FAA’s UAS Automated Flight Approval Expanded to 500 Airports

In an effort to further integrate drones and other unmanned aircraft into the U.S. aviation system, the Federal Aviation Administration (FAA) announced that testing of Low Altitude Authorization and Notification Capability (LAANC) will expand to 300 air traffic facilities serving a total of 500 airports. This program, begun in November 2017, integrates Unmanned Aircraft Systems (UAS) into the National Airspace System (NAS) through enhanced maps and a digitized authorization system.

Before LAANC, operators wishing to fly in controlled airspace under 400 feet had to receive an airspace authorization directly from the FAA. This involved a lengthy 19-step manual application process that could take up to 90 days. LAANC allows operators to receive close to real-time airspace authorizations. The system decreases wait time and allows for expedited operational planning.

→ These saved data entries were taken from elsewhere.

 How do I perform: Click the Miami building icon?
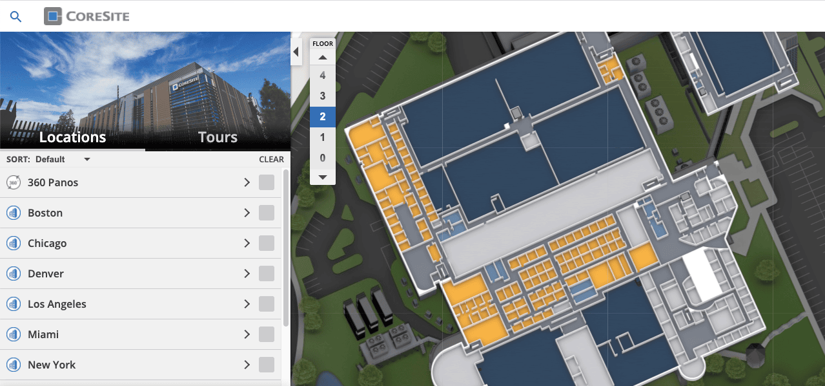(x=13, y=335)
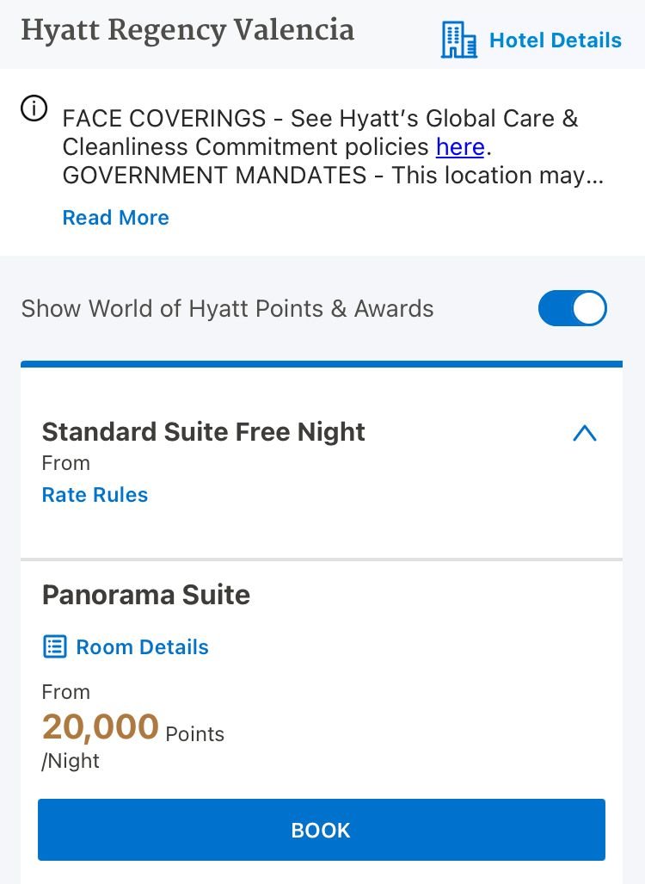View the Rate Rules link

[x=95, y=495]
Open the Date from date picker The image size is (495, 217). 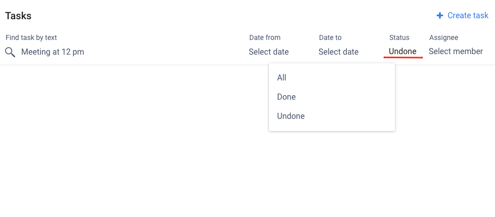click(268, 52)
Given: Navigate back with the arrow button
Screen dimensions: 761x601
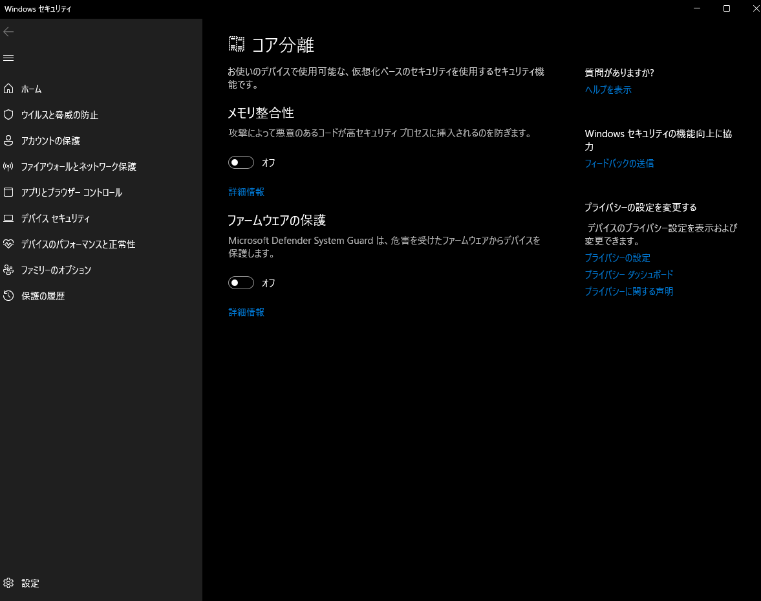Looking at the screenshot, I should point(8,31).
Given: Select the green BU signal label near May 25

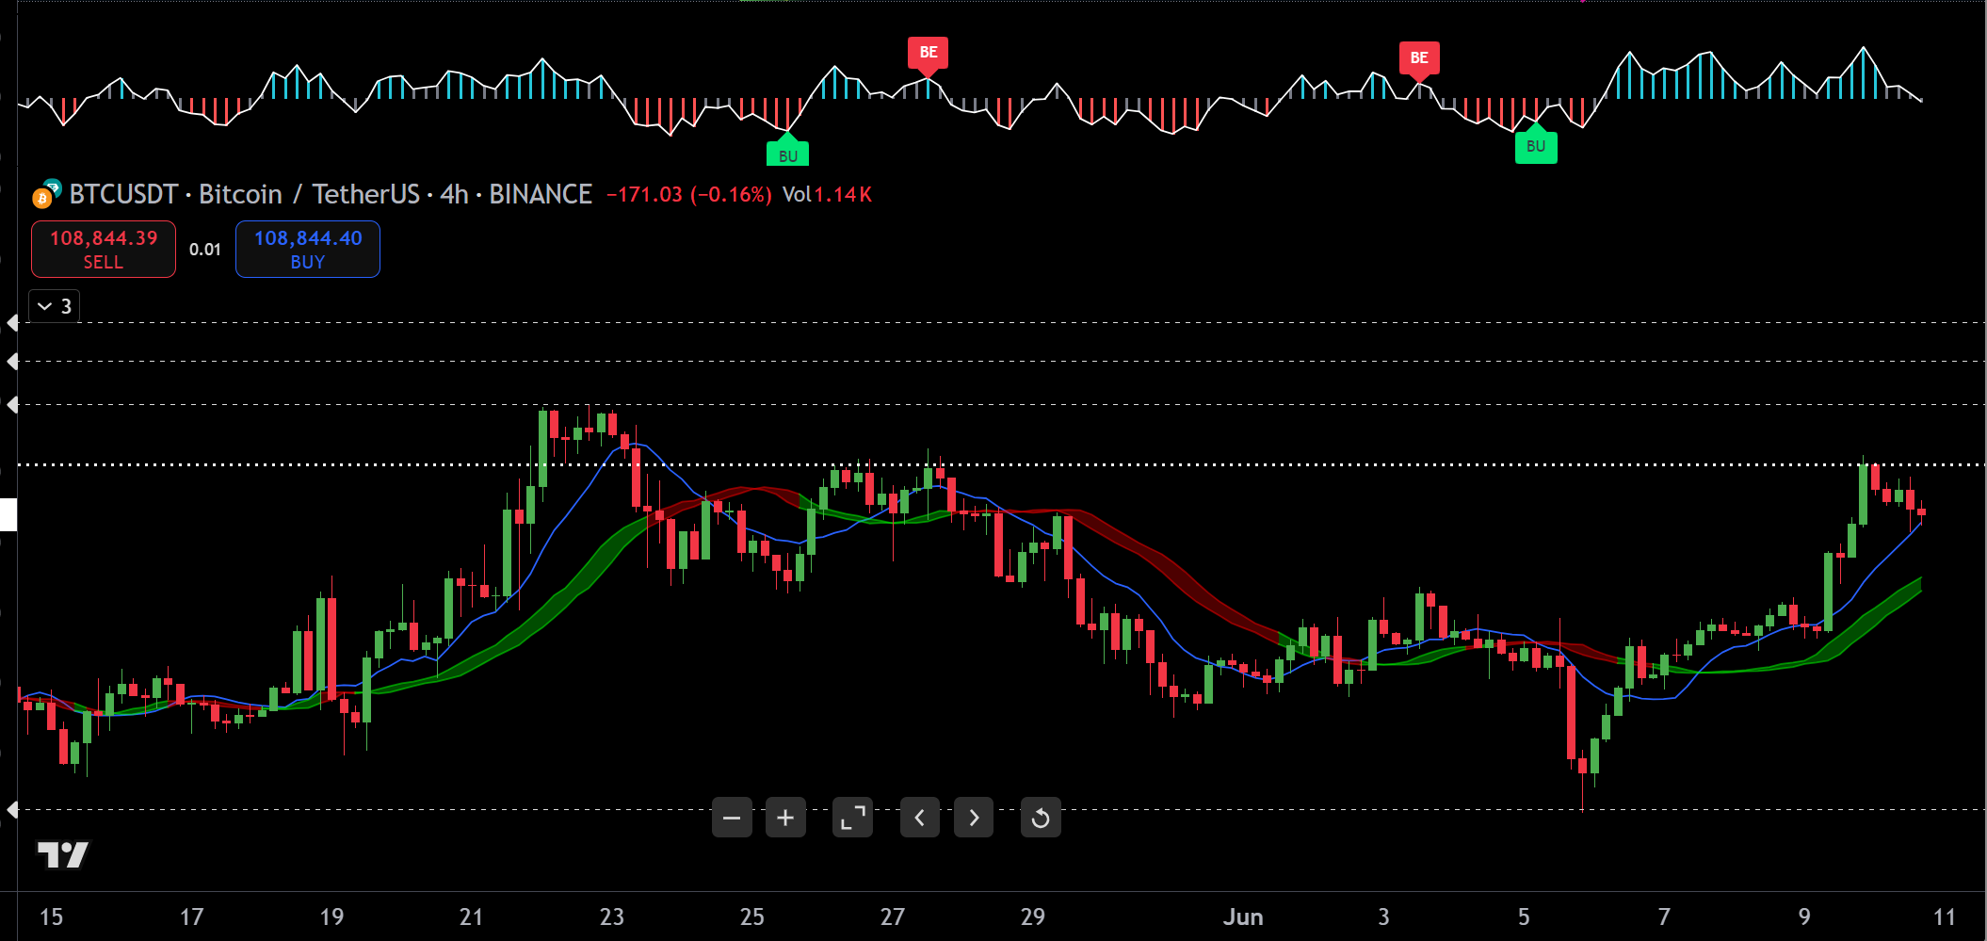Looking at the screenshot, I should 787,155.
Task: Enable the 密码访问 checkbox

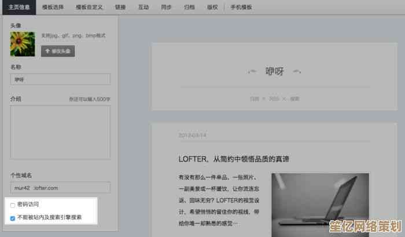Action: click(13, 205)
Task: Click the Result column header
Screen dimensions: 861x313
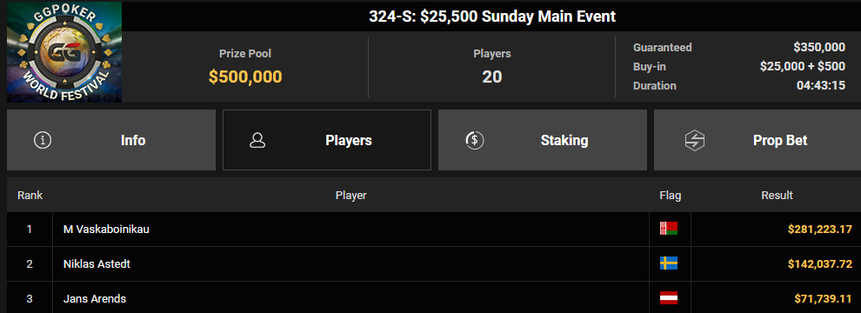Action: [x=777, y=195]
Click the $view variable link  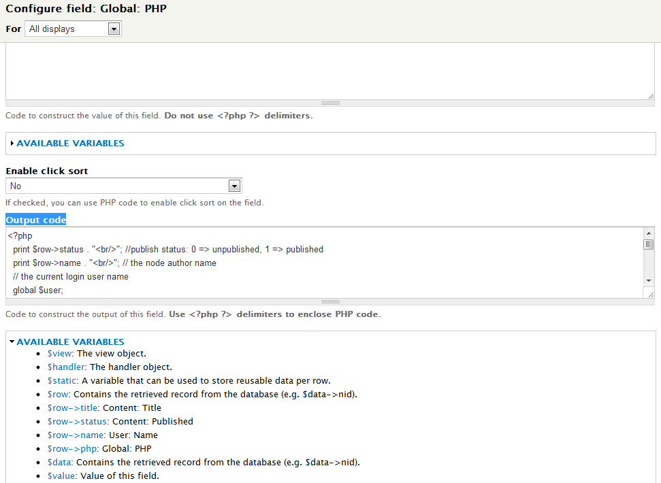click(60, 354)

LAANC works by enabling access to controlled airspace near airports through airspace data provided by FAA UAS Facility Maps. These maps show the maximum altitudes flyable by drones around airports where LAANC is offered. The maps are provided by the FAA to approved UAS Service Suppliers, industry members who have developed applications that allow Drone pilots to access LAANC capability. Currently the following companies have entered into agreements with the FAA to provide LAANC Services: Airmap, Project Wing, Rockwell Collins and Skyward.

LAANC applications incorporate other airspace information, including temporary flight restrictions, airspace data and NOTAMS to visualize a complex airspace and ensure that each granted authorization adheres to safety regulations.

The LAANC process can be broken down into five steps:

  1. FAA provides airspace data to UAS Service Suppliers through the FAA UAS Data Exchange.
  2. Using the data, UAS Service Suppliers create interactive maps of controlled airspace under 400 feet.
  3. Drone pilots request digital airspace authorizations through the UAS Service Supplier application.
  4. UAS Service Supplies send authorized information back to the FAA through the FAA UAS Data Exchange.
  5. Air Traffic Control Facilities use approved authorization data provided by the UAS Service Supplier to view where and when a scheduled UAS operation will take place up to approved altitudes within controlled airspace. Based on this data, Air Traffic Control Facilities can approve or deny operations.

Beyond a decrease in waiting time, the data supplied by LAANC allows Air Traffic Controllers to see where planned UAS operations will take place. This mitigates risk by ensuring that other aircraft do not operate near the drone.